PROVIDED TEXT.
On Fri, Jan 27, 2012 at 10:27:02PM +0800, Tao Ma wrote:
> Hi Dave,
> On 01/27/2012 08:19 AM, Dave Chinner wrote:
> > On Wed, Jan 25, 2012 at 04:03:09PM -0700, Andreas Dilger wrote:
> >> On 2012-01-25, at 3:48 PM, Dave Chinner wrote:
> >>> On Mon, Jan 23, 2012 at 08:51:53PM +0800, Robin Dong wrote:
> >>>> Hi Ted, Andreas and the list,
> >>>>
> >>>> After the bigalloc-feature is completed in ext4, we could have much more
> >>>> big size of block-group (also bigger continuous space), but the extent
> >>>> structure of files now limit the extent size below 128MB, which is not
> >>>> optimal.

.....

> >>>> The new extent format could support 16TB continuous space and larger volumes.
> >>>>
> >>>> What's your opinion?
> >>>
> >>> Just use XFS.
> >>
> >> Thanks for your troll.
> >>
> >> If you have something actually useful to contribute, please feel free to post.
> >> Otherwise, this is a list for ext4 development.
> > 
> > You can chose to see my comment as a troll, but it has a serious
> > message. If that is your use case is for large multi-TB files, then
> > why wouldn't you just use a filesystem that was designed for files
> > that large from the ground up rather than try to extend a filesystem
> > that is already struggling with file sizes that it already supports?
> > Not to mention that very few people even need this functionality,
> > and those that do right now are using XFS.
> Robin is one of my colleague. And to be frank, ext4 works well currently
> in our product system. And we'd like to see it grows to fit our future
> need also.

Sure. But at the expense of the average user? ext4 is supposed to be
primarily the Linux desktop filesystem, yet all I see is people
trying to make it something for big, bigger and biggest. Bigalloc,
new extent formats, no-journal mode, dioread_nolock, COW snapshots,
secure delete, etc. It's a list of features that are somewhat
incompatible with each other that are useful to only a handful of
vendors or companies. Most have no relevance at all to the uses of
the majority of ext4 users.

This is what I'm getting at - I don't object to adding functionality
that is generically useful and applies to all filesystem configs,
but that's not what is happening. ext4 appears to have a development
mindset of "if we don't support X, then we can do Y" and I don't
think that serves the ext4 users very well at all.

BTW, if you think that is a harsh criticism, just reflect on the
insanity of the recent "we can support 64k block sizes if we just
disable mmap" discussion. Yes, that's great for Lustre, but it is
useless for everyone else...

DATA PROVIDED.
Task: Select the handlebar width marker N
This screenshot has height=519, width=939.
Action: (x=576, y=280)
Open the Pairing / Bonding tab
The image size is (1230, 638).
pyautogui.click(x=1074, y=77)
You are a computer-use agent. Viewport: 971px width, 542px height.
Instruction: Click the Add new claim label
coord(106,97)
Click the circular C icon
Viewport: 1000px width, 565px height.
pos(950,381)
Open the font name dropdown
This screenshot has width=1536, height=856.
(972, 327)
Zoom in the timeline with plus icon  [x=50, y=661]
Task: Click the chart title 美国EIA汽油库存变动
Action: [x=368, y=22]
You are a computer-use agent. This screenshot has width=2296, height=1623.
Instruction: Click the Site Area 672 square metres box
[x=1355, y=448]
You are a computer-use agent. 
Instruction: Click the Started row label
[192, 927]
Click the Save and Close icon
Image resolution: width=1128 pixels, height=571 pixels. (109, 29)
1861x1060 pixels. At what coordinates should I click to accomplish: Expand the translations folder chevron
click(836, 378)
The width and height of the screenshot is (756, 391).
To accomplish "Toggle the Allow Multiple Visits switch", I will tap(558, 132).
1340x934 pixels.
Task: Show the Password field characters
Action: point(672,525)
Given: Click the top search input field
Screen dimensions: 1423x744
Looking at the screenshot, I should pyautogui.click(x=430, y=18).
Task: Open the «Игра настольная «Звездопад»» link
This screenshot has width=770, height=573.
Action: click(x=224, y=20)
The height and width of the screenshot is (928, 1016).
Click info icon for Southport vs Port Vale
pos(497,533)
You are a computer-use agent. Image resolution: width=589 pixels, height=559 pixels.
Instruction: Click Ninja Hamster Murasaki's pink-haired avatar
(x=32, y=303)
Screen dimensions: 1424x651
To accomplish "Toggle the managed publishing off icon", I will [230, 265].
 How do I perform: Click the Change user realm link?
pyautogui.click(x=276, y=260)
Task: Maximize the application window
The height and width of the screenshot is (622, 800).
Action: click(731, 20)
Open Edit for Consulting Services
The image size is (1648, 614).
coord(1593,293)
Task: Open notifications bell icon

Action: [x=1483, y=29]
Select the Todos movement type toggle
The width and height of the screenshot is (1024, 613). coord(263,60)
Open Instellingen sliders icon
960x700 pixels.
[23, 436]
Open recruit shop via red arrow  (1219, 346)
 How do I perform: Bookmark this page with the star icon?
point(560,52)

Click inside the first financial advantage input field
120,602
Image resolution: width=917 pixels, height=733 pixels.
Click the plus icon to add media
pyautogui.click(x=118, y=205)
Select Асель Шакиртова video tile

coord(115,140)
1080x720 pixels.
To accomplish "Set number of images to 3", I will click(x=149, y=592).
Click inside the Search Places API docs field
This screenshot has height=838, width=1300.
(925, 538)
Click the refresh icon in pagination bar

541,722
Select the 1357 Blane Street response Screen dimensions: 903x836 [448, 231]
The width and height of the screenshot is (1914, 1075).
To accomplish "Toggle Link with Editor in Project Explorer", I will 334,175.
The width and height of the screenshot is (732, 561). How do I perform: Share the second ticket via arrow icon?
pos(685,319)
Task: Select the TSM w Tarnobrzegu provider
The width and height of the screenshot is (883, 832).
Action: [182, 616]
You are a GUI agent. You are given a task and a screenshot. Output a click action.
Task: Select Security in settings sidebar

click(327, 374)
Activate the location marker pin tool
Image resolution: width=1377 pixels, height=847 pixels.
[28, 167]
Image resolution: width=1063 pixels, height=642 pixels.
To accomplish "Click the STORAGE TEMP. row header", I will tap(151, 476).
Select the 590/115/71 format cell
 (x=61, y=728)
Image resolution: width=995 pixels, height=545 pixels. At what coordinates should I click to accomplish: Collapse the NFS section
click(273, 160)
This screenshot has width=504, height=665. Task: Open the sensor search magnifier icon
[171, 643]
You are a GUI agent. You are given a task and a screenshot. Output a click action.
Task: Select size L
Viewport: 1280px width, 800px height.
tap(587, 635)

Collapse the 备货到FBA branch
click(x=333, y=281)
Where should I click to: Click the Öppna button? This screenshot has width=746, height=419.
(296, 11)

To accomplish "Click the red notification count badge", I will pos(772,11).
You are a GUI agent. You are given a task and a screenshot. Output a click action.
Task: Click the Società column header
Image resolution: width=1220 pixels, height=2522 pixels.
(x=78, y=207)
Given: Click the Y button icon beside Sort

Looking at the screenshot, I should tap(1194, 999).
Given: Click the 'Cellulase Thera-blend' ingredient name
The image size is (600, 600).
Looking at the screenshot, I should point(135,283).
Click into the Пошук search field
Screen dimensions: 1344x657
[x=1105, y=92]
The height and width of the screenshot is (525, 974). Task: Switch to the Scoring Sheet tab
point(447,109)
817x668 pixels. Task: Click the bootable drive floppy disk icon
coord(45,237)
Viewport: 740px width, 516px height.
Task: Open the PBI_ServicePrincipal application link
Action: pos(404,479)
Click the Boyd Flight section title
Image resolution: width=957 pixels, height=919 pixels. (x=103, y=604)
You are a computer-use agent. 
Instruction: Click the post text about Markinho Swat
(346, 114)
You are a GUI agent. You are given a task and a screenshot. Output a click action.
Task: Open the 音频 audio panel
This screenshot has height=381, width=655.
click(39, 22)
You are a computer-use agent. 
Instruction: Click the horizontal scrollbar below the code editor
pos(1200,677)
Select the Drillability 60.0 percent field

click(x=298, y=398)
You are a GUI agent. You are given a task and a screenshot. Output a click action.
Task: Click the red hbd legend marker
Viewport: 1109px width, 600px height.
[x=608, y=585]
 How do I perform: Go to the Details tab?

TASKS AND EXERCISES.
[1] Answer these from the email thread on ext4 extent sizes:
(a) What limit does the current extent structure put on extent size?
(b) How much continuous space could the proposed new extent format support?
(c) According to Dave Chinner, what is ext4 supposed to be primarily?
[2] In the email thread on ext4 extent sizes, list every feature that Dave Chinner names in his list of features useful to only a handful of vendors or companies.
[3] Resume the email thread on ext4 extent sizes from its last line.

ANSWERS FOR THIS EXERCISE.
[1]
(a) It limits extent size to below 128MB.
(b) It could support 16TB of continuous space.
(c) Primarily the Linux desktop filesystem.

[2]
- Bigalloc
- new extent formats
- no-journal mode
- dioread_nolock
- COW snapshots
- secure delete

[3]
> I think it helps both the community and our employer. Having
> said that, another reason why we don't consider of XFS as our choice is
> that we don't think we have the ability to maintain 2 file systems in
> our product system.

That's your choice as a product vendor, not mine as an ext4 user....

> > Indeed, on current measures, a 15.95TB file on ext4 takes 330s to
> > allocate on my test rig, while XFS will do it under *35
> > milliseconds*. What's the point of increasing the maximum file size
> > when it when it takes so long to allocate or free the space? If you
> > can't make the allocation and freeing scale first to the existing
> > file size limits, there's little point in introducing support for
> > larger files.
> I think your test case here is biased since you used the most successful
> story from XFS. Yes, bitmap-based file system is a little bit hard to
> allocate a very large file if the bitmap is scattered all over the disk,

Which is the case whenever the filesytem has been used for a while.
I did those tests on a pristine, empty filesystem, so the speed of
allocation only goes down from there. bitmap based allocation
degrades much, much faster than extent-tree based allocation,
especially when you have to search for the free space to allocation
from....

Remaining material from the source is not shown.